This page is merely a summary which is automatically generated hence you should visit the source to read the original article which includes the author, publication date, notes and references.

Author:

Whye Lian Cheah, Nurul Bahariah Dollah, Ching Thon Chang


The Malaysian Journal of Medical Sciences:

(A peer-reviewed, open-access journal)

Full text available for: Perceptions of Receiving Bad News about Cancer among Bone Cancer Patients in Sarawak General Hospital - A Descriptive Study

Year: 2012

Copyright (license): CC BY 4.0


Download the PDF file of the original publication


Summary of article contents:

Introduction

This study aims to examine the perceptions and expectations of bone cancer patients regarding the delivery of bad news from their doctors, particularly within the context of their cultural environment at the Sarawak General Hospital in Malaysia.
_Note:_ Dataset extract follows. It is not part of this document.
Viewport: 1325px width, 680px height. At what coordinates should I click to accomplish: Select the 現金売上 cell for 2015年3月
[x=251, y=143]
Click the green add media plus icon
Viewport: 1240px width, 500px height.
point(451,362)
With cancer being a prominent global health issue and bone cancer being relatively rare, understanding the communication dynamics around bad news delivery is crucial. The study utilized a cross-sectional design, employing a pretested questionnaire to gather data from patients on their experiences and feelings during the process of receiving their diagnosis and treatment plans.
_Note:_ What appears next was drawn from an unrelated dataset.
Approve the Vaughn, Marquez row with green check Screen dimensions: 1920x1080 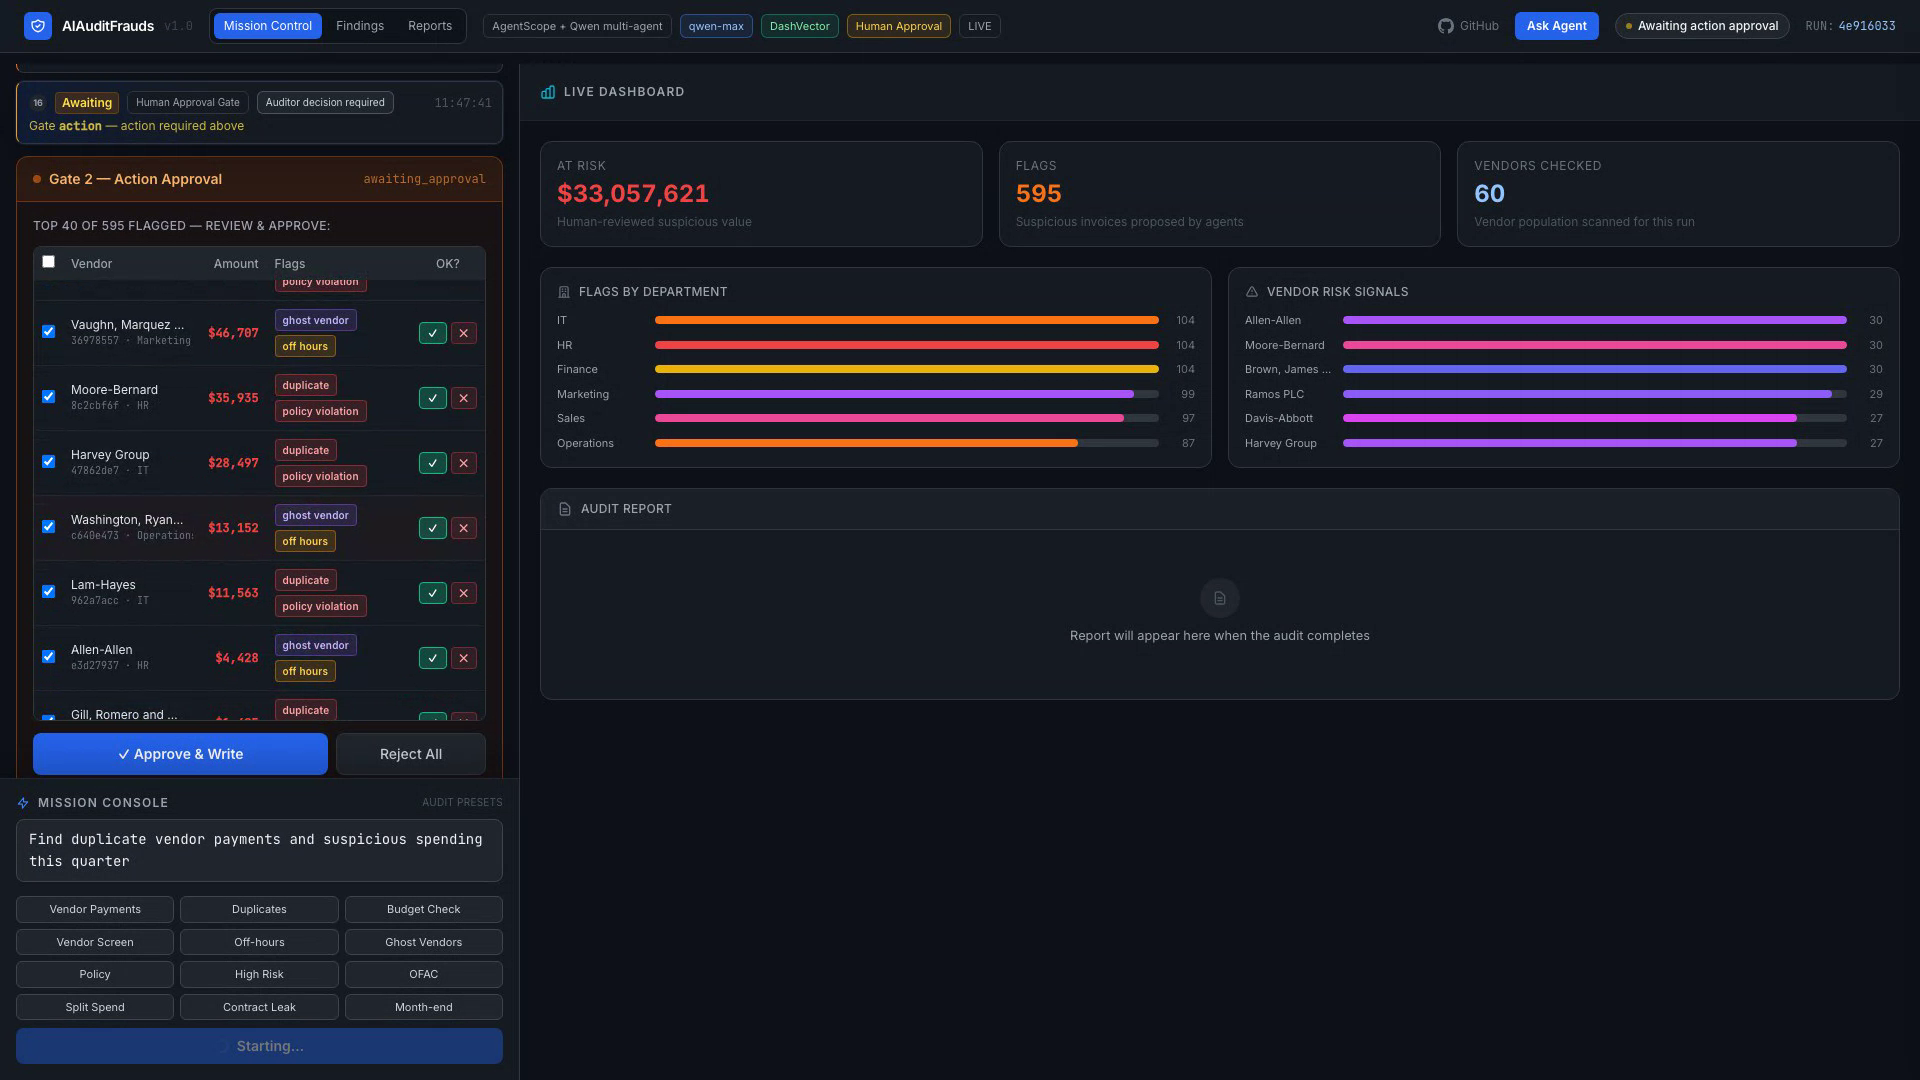point(432,333)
Importance of Effective Communication

The findings indicate that while a majority of patients felt they received bad news in a comfortable environment and appreciated the simplicity and warmth of their doctor's communication, there were critical areas that need attention. Notably, only a small percentage of patients reported receiving the news in private settings, with less than 20% feeling their emotional needs were adequately addressed during the conversation. This highlights a significant gap in the communication skills of physicians, where sensitivity to the patient’s emotional state and allowing them to express their feelings were lacking. Additionally, the data revealed that only a minority of doctors involved nurses in the process, which could potentially limit the support systems available to patients during such a distressing time.

Conclusion

In conclusion, the delivery of bad news concerning cancer is a complex yet essential communication task that profoundly affects patient outcomes. Despite high patient satisfaction on certain aspects of communication, the study identifies crucial shortcomings in physician practices that need to be addressed. The findings suggest that tailored training programs would be beneficial for medical professionals to enhance their skills in breaking bad news, ensuring they consider patients' prior knowledge and emotional needs. Future research should expand on these insights across different cancer types and utilize mixed-methods approaches to deepen the understanding of patient experiences in this critical aspect of healthcare.
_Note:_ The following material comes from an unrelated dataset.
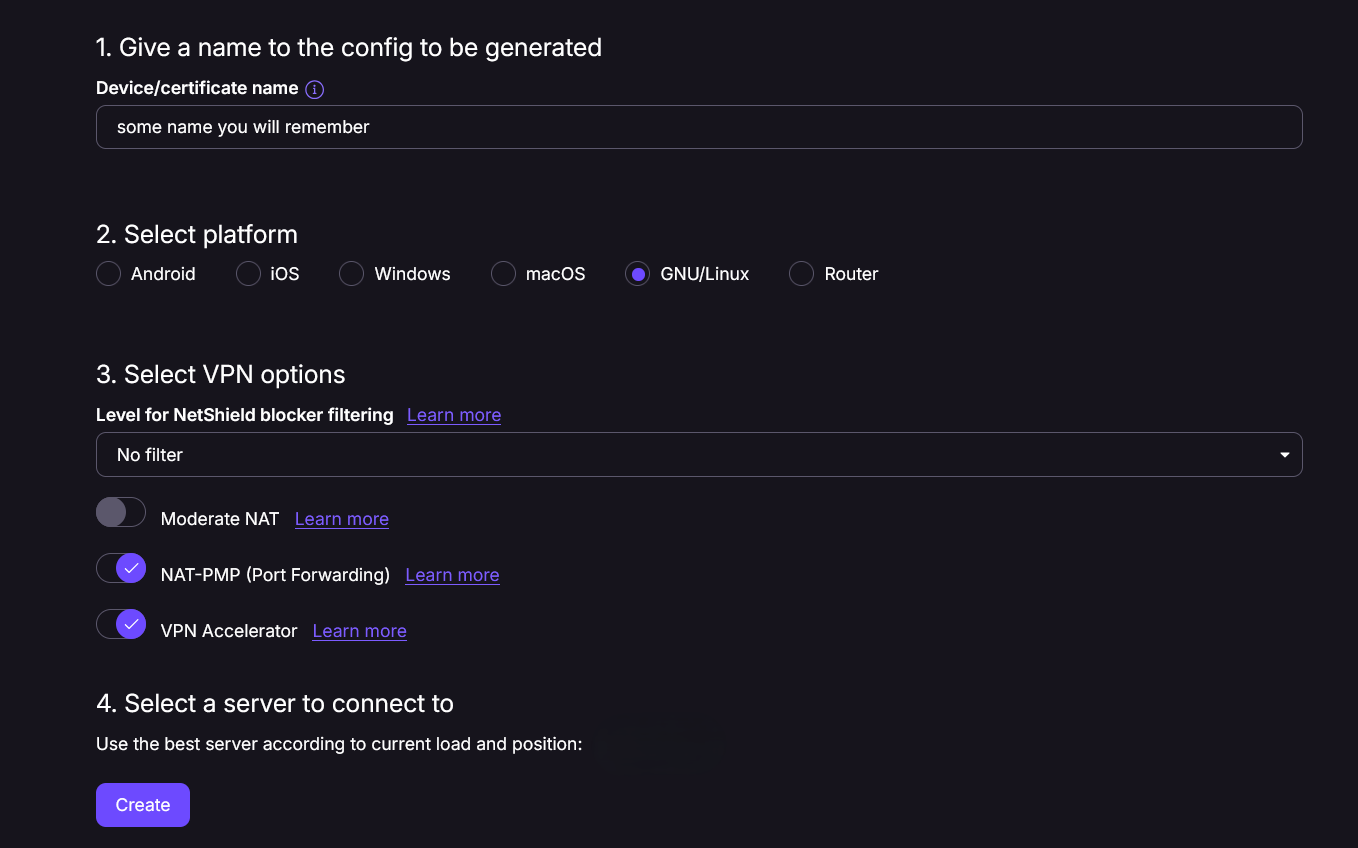This screenshot has height=848, width=1358.
Task: Click the info icon beside Device/certificate name
Action: click(x=314, y=89)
FAQ section (important questions/answers):

What was the aim of the study on bone cancer patients?

The study aimed to determine the perceptions and expectations of bone cancer patients regarding their doctors and the process of breaking bad news, along with the environment in which the news was delivered.

How many patients were involved in the study?

A total of 30 bone cancer patients were interviewed during the study conducted at Sarawak General Hospital over a two-month period.

What key findings emerged regarding the breaking of bad news?

Patients reported receiving the news in a comfortable environment, with doctors using simple language. However, issues were identified with privacy and the need for more sensitivity in considering patients’ emotions during the interaction.

What recommendations were made for improving communication skills in doctors?

The study recommended tailored training for physicians to enhance their skills in breaking bad news, ensuring they consider patients' prior knowledge, allow emotional expression, and maintain a supportive communication environment.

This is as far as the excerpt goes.